BALITAR.ID, Blitar – Sutradara Hollywood asal Blitar, Livi Zheng kembali merilis film terbarunya dengan judul ‘Bali: Beats of Paradise’ yang diputar perdana di Bioskop CGV Cinemas Blitar Square, Kota Blitar pada Selasa (6/8/2019) malam.

Pada pemutaran perdana film Bali: Beats of Paradise kali ini terlihat cukup ramai. Sejak pukul 18.30 penonton nampak sudah mulai berdatangan dan memenuhi pintu depan bioskop CGV Cinemas di Blitar Square Kota Blitar.
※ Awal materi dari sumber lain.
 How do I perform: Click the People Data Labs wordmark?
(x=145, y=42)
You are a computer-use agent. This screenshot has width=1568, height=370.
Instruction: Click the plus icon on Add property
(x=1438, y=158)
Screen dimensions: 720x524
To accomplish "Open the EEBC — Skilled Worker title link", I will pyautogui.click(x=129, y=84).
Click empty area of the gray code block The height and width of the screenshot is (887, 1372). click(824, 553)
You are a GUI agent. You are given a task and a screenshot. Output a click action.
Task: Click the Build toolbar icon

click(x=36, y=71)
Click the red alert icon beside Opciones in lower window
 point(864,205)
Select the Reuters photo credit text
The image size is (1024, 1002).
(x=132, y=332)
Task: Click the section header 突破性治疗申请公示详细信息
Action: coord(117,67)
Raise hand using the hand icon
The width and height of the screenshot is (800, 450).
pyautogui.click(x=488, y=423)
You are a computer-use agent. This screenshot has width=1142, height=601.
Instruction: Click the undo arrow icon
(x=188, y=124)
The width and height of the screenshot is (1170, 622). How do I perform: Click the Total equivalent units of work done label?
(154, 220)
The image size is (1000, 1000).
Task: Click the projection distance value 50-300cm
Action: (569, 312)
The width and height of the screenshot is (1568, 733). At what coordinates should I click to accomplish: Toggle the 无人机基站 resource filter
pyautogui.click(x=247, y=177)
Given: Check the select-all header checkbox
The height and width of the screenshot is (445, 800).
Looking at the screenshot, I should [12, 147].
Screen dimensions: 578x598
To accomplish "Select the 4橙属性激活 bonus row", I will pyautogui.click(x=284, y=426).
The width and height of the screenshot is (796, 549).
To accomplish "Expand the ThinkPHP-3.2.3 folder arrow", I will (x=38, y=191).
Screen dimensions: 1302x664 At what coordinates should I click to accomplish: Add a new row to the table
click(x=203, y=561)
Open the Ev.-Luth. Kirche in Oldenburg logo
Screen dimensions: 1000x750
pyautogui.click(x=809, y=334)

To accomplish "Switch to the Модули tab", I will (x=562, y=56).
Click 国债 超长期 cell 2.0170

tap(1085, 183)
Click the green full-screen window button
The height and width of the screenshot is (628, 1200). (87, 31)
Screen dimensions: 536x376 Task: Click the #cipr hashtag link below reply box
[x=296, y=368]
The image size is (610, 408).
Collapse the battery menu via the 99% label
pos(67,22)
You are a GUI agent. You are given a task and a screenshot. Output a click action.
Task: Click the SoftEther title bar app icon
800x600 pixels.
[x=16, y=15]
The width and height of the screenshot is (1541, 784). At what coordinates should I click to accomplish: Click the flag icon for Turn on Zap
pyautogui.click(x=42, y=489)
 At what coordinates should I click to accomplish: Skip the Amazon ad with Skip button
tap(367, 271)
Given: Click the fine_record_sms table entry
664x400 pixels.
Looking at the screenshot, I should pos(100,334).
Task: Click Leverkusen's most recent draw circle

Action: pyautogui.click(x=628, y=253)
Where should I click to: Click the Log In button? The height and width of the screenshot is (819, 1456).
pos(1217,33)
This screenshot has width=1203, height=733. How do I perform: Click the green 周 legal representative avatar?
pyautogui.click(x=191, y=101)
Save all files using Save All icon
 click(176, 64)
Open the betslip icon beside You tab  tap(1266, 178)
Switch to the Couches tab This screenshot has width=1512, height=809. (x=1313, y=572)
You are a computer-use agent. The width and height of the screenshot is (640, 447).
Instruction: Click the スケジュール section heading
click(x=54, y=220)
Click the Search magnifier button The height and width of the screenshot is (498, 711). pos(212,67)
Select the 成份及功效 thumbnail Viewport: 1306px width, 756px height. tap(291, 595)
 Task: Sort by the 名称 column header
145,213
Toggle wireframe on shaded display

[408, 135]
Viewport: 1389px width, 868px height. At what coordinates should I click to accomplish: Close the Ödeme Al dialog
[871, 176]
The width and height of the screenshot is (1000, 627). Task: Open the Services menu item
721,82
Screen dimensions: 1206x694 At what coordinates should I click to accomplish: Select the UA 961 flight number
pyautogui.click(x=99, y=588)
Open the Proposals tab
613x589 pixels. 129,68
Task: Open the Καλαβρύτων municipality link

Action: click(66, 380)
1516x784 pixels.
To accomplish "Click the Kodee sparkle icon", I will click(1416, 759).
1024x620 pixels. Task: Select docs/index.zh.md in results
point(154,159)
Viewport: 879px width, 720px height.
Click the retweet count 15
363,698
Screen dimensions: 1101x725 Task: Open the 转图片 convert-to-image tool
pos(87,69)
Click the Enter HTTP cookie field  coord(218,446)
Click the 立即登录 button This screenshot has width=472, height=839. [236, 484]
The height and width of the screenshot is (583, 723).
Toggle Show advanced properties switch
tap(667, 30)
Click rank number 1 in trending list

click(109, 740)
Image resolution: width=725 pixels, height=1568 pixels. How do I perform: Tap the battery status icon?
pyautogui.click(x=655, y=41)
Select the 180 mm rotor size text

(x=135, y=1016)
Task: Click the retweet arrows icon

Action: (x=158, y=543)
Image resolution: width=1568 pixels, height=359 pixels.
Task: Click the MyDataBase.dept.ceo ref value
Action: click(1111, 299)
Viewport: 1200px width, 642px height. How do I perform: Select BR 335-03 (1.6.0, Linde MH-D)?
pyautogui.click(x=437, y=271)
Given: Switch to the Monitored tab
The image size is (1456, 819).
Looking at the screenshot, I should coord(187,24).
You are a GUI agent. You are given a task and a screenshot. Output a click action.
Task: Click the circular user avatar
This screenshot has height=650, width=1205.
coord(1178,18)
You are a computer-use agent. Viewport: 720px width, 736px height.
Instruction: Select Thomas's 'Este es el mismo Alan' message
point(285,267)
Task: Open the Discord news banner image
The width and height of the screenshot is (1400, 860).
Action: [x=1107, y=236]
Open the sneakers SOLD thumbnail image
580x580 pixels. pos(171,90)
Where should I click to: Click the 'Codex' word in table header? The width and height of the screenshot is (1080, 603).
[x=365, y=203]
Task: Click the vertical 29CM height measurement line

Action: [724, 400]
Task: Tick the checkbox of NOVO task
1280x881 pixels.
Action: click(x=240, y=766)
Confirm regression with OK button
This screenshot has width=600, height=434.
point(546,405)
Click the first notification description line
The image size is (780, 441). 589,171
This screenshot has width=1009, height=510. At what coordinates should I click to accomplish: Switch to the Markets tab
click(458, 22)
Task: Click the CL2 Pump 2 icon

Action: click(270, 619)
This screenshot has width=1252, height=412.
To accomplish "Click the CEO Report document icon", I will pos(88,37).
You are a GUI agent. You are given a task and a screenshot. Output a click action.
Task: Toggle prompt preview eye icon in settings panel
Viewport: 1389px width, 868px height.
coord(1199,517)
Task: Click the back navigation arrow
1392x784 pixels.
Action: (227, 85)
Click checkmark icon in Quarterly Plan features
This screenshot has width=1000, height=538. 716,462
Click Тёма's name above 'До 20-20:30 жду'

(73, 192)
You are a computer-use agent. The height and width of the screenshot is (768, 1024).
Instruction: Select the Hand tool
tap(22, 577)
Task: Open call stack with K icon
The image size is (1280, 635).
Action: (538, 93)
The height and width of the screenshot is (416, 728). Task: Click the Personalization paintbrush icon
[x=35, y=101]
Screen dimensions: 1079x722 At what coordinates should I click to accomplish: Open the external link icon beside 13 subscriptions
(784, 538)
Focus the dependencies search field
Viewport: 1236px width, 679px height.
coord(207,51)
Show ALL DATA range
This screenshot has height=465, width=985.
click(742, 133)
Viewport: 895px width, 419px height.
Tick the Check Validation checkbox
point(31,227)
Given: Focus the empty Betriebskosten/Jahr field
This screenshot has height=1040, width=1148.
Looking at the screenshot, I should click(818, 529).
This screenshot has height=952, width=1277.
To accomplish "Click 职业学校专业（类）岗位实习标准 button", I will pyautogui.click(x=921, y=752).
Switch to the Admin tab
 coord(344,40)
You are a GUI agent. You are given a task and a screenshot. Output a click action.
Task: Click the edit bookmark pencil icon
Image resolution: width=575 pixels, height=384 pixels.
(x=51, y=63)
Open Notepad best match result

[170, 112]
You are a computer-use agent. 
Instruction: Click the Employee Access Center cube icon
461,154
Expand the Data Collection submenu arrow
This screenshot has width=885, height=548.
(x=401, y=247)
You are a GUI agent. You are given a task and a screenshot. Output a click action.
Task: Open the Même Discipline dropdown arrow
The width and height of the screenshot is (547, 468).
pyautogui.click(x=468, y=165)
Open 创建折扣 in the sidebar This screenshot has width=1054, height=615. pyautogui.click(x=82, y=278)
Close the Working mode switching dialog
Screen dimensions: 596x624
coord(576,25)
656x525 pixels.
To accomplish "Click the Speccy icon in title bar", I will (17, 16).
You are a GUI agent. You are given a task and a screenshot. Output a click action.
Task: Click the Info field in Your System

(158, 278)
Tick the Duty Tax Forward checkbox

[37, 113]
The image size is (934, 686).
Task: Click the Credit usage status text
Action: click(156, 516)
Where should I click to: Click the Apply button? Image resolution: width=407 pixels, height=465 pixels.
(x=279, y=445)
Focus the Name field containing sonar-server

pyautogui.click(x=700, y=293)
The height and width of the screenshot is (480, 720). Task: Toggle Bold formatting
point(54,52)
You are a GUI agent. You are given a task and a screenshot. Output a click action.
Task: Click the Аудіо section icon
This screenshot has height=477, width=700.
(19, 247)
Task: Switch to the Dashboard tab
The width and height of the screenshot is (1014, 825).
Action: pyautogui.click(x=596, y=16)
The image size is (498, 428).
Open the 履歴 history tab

Sejumlah pejabat di Pemkab Blitar dan Pemkot Blitar juga ikut menonton pemutaran perdana film itu. Tampak hadir di ruang bioskop Audie 3 CGV Cinemas Blitar Square antara lain, Bupati Blitar, Rijanto bersama keluarga dan juga Plt Wali Kota Blitar, Santoso dan juga Kepala Dinas Parbudpora Kabupaten Blitar, Suhendro Winarso.

Film yang mengkisahkan tentang perjalanan hidup seorang penari sekaligus seniman gamelan dari Bali yang bernama I Nyoman Wenten. Dalam film ini diceritakan juga kolaborasi antara Wenten dengan musisi dunia Judith Hill.

Keduanya menggarap lagu Queen of the Hill, yang menggabungkan antara musik gamelan Bali, tari Bali dengan musik barat bergenre funk. Film ini dikerjakan selama satu tahun dengan mengambil lokasi Bali dan Los Angeles. Selain Judith Hill, I Wayan Balawan gitaris jazz Indonesia asal Bali yang terkenal dengan Touch Tapping Stylenya itu juga diangkat dalam film ini.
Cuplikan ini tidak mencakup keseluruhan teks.